YOUR GOAL:
Once every line holding "agent" in the listing below has been found, give their number and nothing more.

═════ SUPPLIED ENTRIES ═════

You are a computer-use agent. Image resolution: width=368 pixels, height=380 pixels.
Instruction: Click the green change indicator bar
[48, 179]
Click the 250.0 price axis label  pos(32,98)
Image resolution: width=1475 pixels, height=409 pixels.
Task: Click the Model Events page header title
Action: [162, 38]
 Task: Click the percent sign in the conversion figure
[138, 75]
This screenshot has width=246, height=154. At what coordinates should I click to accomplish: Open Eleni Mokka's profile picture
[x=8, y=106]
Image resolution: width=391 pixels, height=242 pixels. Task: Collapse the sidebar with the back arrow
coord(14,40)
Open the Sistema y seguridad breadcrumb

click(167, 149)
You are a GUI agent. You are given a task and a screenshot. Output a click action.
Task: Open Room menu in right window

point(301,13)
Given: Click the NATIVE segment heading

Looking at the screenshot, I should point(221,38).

═════
═════ SUPPLIED ENTRIES ═════

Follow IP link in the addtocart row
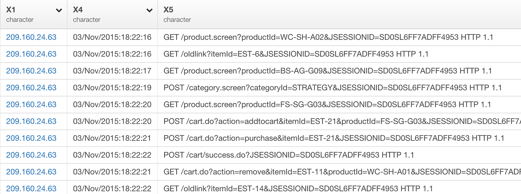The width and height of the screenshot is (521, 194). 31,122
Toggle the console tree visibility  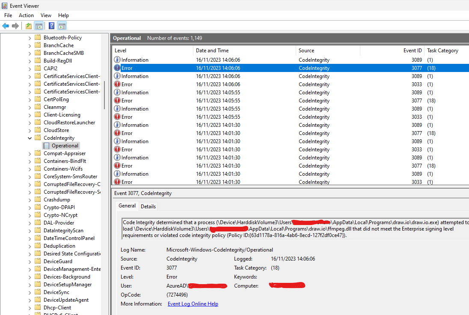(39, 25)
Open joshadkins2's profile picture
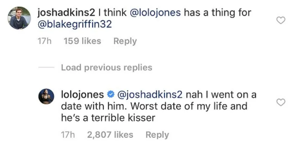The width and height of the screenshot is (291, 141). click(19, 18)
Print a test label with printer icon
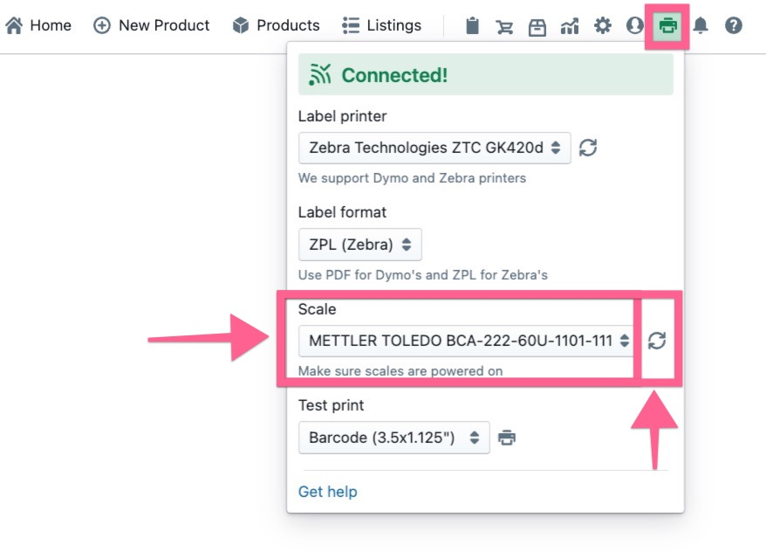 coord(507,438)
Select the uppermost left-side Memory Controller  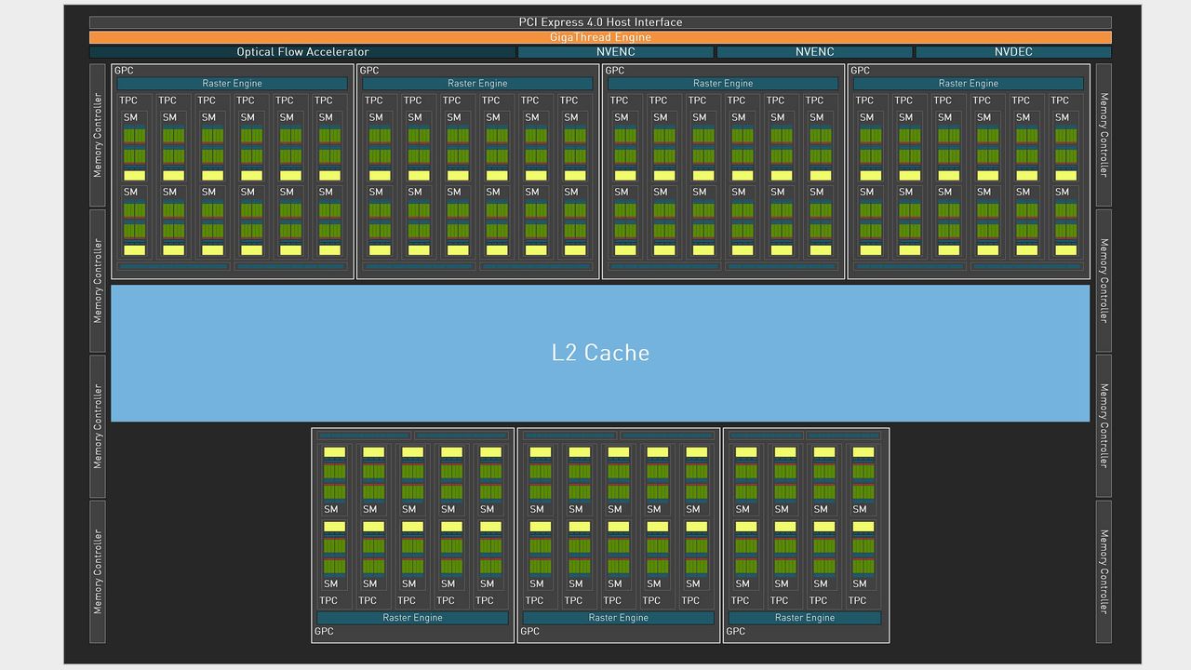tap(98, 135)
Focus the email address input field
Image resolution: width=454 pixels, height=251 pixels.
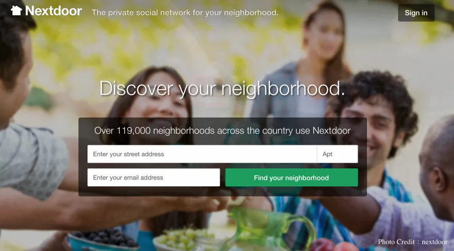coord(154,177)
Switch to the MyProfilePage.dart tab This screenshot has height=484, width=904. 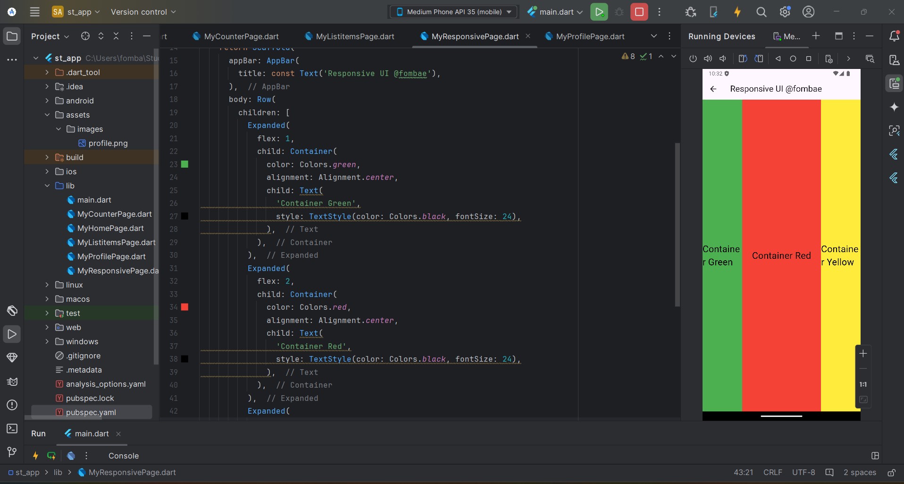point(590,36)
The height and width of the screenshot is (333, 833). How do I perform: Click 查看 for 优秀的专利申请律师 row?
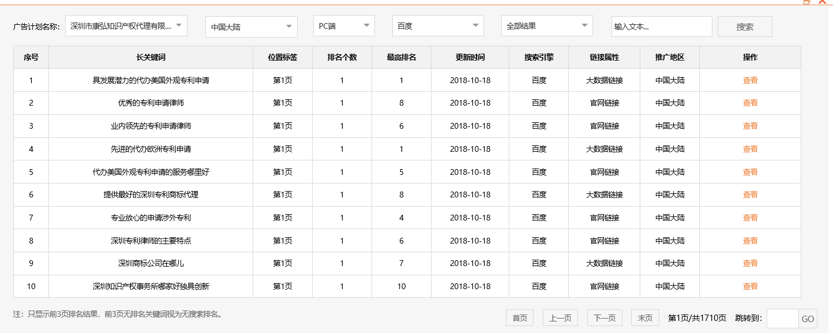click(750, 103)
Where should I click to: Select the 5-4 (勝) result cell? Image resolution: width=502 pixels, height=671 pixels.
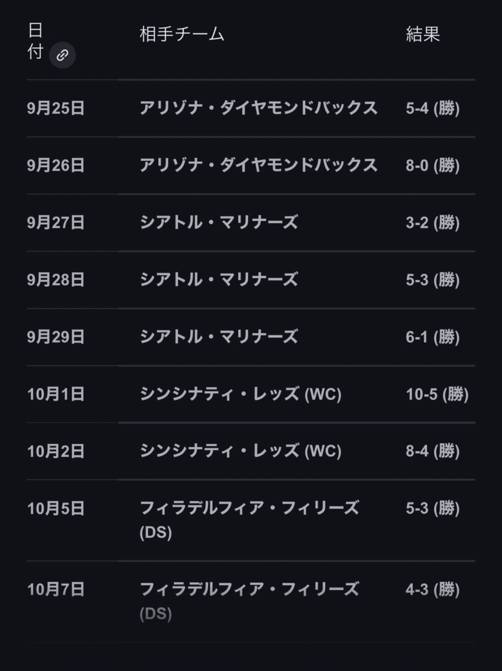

═════
═════ SUPPLIED ENTRIES ═════

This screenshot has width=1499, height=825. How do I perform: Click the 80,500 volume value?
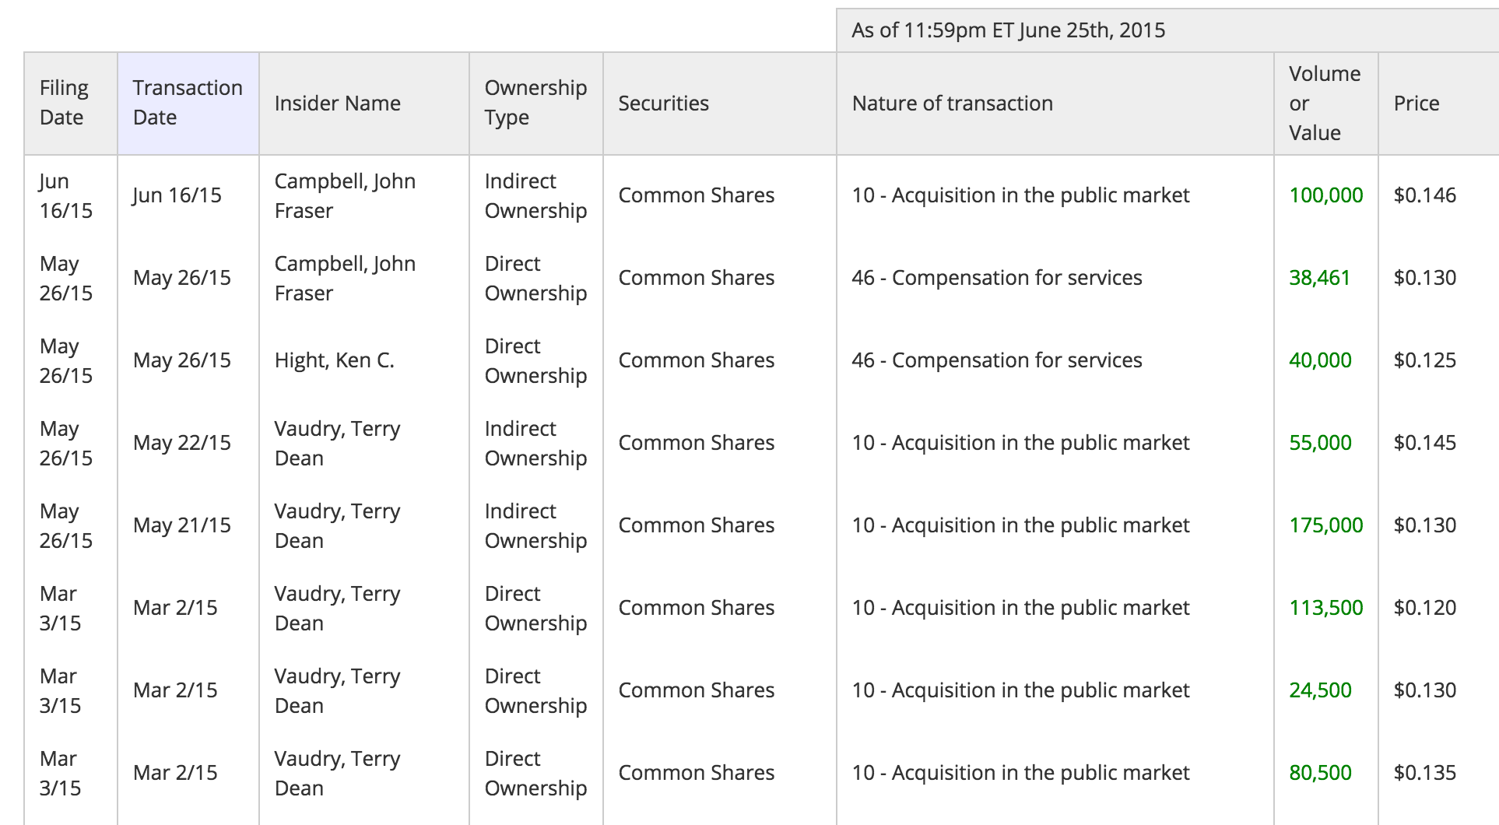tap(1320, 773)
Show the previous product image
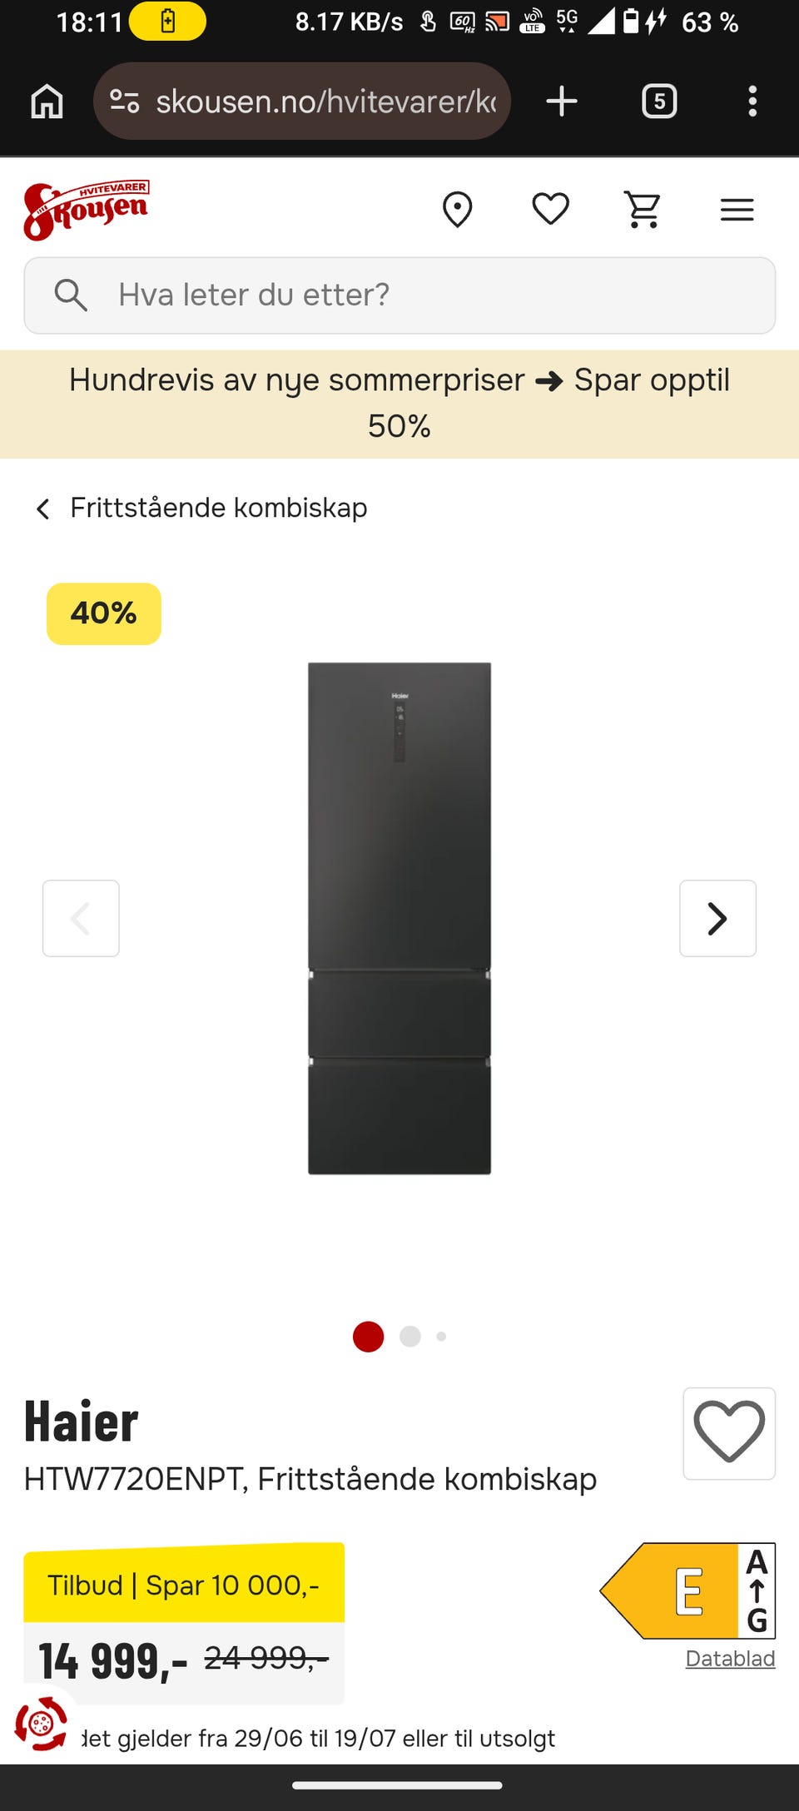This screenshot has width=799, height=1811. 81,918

═════

SOLUTION BELOW:
2